Europe and the North Atlantic are now operating an interim "volcanic ash contingency plan" while improved data is researched. This consists of a three-zone area based on VAAC ash predictions. At the heart - basically where the visible plume is located - is a no-fly zone (NFZ). Surrounding that will be a time-limited zone (TLZ) based on predicted ash concentrations defined according to engine manufacturer advice, and outside that an enhanced procedures zone (EPZ). Aircraft flown through the EPZ have to follow manufacturer advice on additional inspections following use of that airspace. All the ash concentration values have been revised according to the manufacturer's advice described by the UK Civil Aviation Authority's Kelleher.

Decisions to go beyond the three-zone interim measures depend on improving the quality and accuracy of ash distribution information, and the understanding of airworthiness limitations, said Kelleher: "The way forward begins with recognition that each airline is responsible for assessing risk before operating, and the regulator's responsibility is to make sure that they are competent and capable of doing so."

 Audience at volcano meet, ©Keilir Aviation Academy
Keilir gathered 300 volcanologists, meteorologists, aviators, air traffic controllers and regulators.
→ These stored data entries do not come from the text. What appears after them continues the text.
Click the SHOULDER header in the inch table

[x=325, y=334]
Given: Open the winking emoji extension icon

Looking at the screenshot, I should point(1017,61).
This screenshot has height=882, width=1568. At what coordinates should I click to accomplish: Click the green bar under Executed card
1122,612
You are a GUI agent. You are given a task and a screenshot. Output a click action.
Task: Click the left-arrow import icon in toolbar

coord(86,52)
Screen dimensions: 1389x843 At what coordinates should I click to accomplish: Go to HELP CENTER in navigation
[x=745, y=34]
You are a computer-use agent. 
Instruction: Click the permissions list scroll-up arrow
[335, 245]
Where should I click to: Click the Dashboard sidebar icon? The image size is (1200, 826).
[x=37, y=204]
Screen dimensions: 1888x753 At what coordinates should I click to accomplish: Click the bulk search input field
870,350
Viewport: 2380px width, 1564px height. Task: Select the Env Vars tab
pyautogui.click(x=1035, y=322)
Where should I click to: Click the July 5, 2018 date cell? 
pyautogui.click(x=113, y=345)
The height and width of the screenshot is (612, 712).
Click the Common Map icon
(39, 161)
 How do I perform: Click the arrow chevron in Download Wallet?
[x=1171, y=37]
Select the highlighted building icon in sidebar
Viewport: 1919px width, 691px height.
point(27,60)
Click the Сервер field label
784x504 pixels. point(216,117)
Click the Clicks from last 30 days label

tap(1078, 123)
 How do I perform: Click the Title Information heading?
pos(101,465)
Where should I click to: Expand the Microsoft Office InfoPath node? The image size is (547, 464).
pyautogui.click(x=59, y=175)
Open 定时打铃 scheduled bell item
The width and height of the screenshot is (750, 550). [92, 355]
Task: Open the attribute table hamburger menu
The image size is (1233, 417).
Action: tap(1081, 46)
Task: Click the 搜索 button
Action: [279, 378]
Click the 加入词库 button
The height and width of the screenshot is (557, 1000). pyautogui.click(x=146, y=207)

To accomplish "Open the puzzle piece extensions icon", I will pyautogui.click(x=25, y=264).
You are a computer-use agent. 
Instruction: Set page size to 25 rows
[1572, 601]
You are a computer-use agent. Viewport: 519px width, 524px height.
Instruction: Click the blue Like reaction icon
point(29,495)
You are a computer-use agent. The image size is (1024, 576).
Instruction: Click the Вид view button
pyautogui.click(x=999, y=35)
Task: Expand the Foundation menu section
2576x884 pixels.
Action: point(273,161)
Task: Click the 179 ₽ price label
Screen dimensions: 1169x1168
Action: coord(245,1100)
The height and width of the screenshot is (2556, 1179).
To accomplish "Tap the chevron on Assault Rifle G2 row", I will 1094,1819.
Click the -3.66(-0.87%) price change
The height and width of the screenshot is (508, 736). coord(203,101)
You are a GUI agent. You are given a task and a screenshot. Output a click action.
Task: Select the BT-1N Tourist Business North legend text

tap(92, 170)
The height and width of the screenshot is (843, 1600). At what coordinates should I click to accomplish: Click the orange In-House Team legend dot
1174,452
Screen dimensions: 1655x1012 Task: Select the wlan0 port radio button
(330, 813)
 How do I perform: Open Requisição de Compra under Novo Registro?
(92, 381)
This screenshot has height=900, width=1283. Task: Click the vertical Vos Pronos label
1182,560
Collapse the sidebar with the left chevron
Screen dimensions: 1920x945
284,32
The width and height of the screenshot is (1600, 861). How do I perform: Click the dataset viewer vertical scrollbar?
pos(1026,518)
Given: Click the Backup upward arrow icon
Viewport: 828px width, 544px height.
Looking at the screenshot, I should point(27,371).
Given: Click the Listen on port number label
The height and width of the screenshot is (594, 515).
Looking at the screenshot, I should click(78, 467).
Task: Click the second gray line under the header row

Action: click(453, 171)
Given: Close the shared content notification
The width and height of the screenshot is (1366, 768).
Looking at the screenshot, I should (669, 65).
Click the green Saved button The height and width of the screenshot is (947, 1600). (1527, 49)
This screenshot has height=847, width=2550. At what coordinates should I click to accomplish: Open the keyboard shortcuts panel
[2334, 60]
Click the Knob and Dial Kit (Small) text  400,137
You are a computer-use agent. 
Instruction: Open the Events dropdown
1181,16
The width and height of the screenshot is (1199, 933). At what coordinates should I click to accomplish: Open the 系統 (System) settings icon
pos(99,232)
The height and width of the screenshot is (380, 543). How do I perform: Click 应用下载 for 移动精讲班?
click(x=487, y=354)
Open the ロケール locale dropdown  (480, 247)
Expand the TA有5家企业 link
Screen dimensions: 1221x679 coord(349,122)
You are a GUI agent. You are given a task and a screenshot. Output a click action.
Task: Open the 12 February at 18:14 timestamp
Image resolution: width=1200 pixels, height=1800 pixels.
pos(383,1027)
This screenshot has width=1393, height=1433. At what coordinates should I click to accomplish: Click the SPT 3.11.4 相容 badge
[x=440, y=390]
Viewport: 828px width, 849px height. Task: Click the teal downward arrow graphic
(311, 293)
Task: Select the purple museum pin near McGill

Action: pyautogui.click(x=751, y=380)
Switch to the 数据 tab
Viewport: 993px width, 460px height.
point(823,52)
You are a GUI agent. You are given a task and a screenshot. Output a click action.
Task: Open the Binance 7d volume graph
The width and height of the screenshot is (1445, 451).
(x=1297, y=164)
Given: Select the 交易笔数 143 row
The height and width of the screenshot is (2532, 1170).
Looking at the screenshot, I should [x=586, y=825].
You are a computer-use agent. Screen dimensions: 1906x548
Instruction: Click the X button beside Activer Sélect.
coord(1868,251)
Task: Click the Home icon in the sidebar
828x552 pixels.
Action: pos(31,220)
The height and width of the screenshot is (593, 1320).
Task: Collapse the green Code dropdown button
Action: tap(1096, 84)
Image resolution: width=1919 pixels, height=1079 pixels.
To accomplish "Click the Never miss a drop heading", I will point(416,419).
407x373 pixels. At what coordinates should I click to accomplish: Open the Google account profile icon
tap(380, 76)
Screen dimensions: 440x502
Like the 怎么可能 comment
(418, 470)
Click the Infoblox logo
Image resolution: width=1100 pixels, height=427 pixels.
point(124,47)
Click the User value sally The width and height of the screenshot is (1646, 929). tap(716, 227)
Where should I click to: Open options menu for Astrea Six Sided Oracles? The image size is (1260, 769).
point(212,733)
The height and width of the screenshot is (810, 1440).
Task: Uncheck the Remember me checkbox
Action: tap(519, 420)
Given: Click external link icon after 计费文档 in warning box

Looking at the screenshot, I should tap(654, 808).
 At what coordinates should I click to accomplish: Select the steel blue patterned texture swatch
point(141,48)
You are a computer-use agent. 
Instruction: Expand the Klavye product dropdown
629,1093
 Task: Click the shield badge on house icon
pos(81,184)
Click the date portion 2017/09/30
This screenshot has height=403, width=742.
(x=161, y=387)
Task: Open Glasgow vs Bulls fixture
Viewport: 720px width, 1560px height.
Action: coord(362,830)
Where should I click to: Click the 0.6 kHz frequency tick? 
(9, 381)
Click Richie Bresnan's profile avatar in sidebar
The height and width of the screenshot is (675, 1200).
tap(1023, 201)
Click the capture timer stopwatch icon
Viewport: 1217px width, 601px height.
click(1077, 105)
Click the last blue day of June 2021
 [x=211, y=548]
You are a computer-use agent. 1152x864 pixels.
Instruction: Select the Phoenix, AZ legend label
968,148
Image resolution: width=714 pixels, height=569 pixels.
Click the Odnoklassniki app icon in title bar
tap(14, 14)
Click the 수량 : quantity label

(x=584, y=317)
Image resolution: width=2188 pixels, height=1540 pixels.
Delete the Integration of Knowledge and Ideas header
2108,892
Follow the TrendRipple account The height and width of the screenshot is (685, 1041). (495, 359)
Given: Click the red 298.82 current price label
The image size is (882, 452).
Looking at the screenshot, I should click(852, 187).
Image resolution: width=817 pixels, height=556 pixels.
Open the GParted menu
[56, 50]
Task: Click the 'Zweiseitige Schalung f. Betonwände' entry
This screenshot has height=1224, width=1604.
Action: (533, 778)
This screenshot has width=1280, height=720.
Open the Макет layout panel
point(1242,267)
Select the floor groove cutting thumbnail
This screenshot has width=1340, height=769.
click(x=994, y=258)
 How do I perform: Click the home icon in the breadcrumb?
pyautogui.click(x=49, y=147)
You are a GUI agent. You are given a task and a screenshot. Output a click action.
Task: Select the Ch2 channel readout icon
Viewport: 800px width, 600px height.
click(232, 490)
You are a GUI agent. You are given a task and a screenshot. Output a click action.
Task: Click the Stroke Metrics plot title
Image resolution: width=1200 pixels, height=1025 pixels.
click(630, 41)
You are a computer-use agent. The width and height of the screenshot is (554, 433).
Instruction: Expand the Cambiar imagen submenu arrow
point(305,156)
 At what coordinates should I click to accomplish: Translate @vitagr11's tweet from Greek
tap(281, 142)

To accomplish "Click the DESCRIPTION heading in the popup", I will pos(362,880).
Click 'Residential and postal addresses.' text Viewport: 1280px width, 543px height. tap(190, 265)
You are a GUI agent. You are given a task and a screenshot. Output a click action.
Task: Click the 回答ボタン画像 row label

Picture: Keilir Aviation Academy

ENGINE TOLERANCE
The senior vice-president technical services at Rolls-Royce Patrick Emmott said that the tolerance of modern jet engines to ash is 10 times that assumed by European agencies when Eyjafjallajökull erupted. He also said that the existing models for predicting the location of atmospheric ash need to be more accurate. Inspections of engines predicted to have been exposed to ash proved they had usually not been exposed at all, says Emmott. He warned that attempts to design engines to be more resistant to ash damage would inevitably result in increased fuel burn and emissions.

Capt Bob Graves, flight operations director at Alaska Airlines, provided a review of operations in an area frequently affected by volcanic ash. Far from becoming complacent through familiarity, Graves' description painted a picture of an airline fully aware of the risks, and with a comprehensive set of strict operating guidelines for flight and ground crews, plus the provision of regular training for pilots in ash encounter drills.

An extract from the company flight manual gives a flavour of this: "For night and/or instrument meteorological conditions, flights will be planned at least 35nm horizontally from known or forecast ash clouds. In the event of a major event we will continually evaluate and adjust any restrictions."

Southern Alaska and the Aleutian chain islands are peppered with active volcanoes, many monitored by remote cameras relaying real-time or time-delay pictures to the Alaska VAAC. The VAAC continually monitors ash cloud propagation and also operates predictive models for operations in IMC. Alaska Airlines works alongside the VAAC.

The conference chairman Dr Thorgeir Pálsson, professor of air navigation technology at Reykjavik University and former director general of the Icelandic Civil Aviation Administration and air navigation service provider ISAVIA, provided his verdict on the outcome, commenting: "There is a strong movement towards shifting to the operator the responsibility for deciding whether to fly and how to conduct the flight in the case of contamination of airspace by volcanic ash. This would be done in a strictly regulated environment where the risk assessment and management procedures of airlines would be scrutinized and approved by the appropriate aviation authority."